Das genauer zu beschreiben, wie also die Klassenherkunft sich im individuellen Verhalten nachteilig auswirkt und wie nach wie vor dagegen angekämpft werden muss, darin liegt eine besondere Stärke des Buches. Es sollte daher auch ein „Must Read“ der Klassismusdebatten werden. Denn hier geht es um die Feinheiten von Ausgrenzung. Mit welcher Verwunderung der Neu-Intellektuelle Eribon etwa zur Kenntnis nimmt, wie ungezwungen seine Kollegen bürgerlicher Herkunft sich dem – als proletarisch gebrandmarkten – Sport widmen, dass kann nur ein Ex-Arbeiterkind beschreiben. Denn die Herkunft prägt die Wahrnehmung und die Zugehörigkeit zu marginalisierten Gruppen schärft das Wahrnehmen von Differenzen. Demgegenüber merken die „Herrschenden […] nicht, dass ihre Welt nur einer partikularen, situierten Wahrheit entspricht“ (92).

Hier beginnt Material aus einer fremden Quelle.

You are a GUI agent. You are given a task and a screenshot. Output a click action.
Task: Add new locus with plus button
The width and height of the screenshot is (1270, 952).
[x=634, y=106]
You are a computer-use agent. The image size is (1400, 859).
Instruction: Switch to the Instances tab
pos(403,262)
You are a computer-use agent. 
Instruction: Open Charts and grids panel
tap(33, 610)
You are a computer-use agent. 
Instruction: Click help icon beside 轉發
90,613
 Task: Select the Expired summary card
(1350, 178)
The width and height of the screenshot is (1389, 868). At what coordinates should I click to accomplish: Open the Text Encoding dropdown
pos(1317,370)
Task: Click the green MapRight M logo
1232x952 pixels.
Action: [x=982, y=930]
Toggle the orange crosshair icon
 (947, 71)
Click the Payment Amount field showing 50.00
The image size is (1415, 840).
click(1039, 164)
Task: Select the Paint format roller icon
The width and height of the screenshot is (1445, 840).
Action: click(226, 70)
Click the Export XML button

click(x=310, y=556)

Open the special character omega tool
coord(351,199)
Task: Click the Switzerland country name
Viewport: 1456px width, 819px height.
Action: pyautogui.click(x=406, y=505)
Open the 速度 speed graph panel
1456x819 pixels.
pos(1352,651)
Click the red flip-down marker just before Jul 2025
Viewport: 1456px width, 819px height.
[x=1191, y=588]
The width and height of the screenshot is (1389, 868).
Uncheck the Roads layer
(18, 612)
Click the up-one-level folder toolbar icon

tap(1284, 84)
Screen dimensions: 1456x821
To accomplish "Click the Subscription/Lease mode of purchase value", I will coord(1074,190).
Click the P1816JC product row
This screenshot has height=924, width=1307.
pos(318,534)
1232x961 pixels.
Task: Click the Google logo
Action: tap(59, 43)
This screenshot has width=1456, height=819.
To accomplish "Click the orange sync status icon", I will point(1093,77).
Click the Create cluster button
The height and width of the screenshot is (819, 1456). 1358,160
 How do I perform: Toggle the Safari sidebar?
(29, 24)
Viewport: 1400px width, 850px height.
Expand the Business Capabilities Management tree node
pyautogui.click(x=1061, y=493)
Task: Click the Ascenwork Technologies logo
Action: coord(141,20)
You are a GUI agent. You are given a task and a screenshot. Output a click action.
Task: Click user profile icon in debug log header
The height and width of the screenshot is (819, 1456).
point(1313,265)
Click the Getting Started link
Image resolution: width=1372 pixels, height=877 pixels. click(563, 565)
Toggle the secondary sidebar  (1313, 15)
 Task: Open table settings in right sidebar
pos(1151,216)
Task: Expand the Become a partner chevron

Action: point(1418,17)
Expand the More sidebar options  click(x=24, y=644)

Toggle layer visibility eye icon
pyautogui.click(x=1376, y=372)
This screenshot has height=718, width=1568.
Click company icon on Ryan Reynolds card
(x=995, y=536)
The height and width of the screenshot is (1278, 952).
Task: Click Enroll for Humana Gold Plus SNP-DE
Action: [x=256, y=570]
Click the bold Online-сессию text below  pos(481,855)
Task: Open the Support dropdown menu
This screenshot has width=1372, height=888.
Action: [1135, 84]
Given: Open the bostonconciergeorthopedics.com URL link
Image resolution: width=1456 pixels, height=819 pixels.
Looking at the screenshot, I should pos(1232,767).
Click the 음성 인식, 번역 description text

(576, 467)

Eribon spielt die soziale und die sexuelle Marginalisierung, das Arbeiterkind- und das Schwulsein, nicht gegeneinander aus. Er versucht zu vermitteln. Das hebt ihn auch gegenüber anderen theoretischen Wiederentdeckungen von Klassenherrschaft positiv hervor. Auch wenn die Auseinandersetzung mit dem Rechtspopulismus schließlich etwas unvermittelt abbricht, ist Eribon bei seinem Zwischenresümee nur zuzustimmen: Einen theoretischen Rahmen und politische Sichtweisen zu schaffen, die jene ultrarechten „negativen Leidenschaften“ (146) neutralisieren helfen, sei die große Herausforderung für „kritische Intellektuelle und soziale Bewegungen“ (146) heute.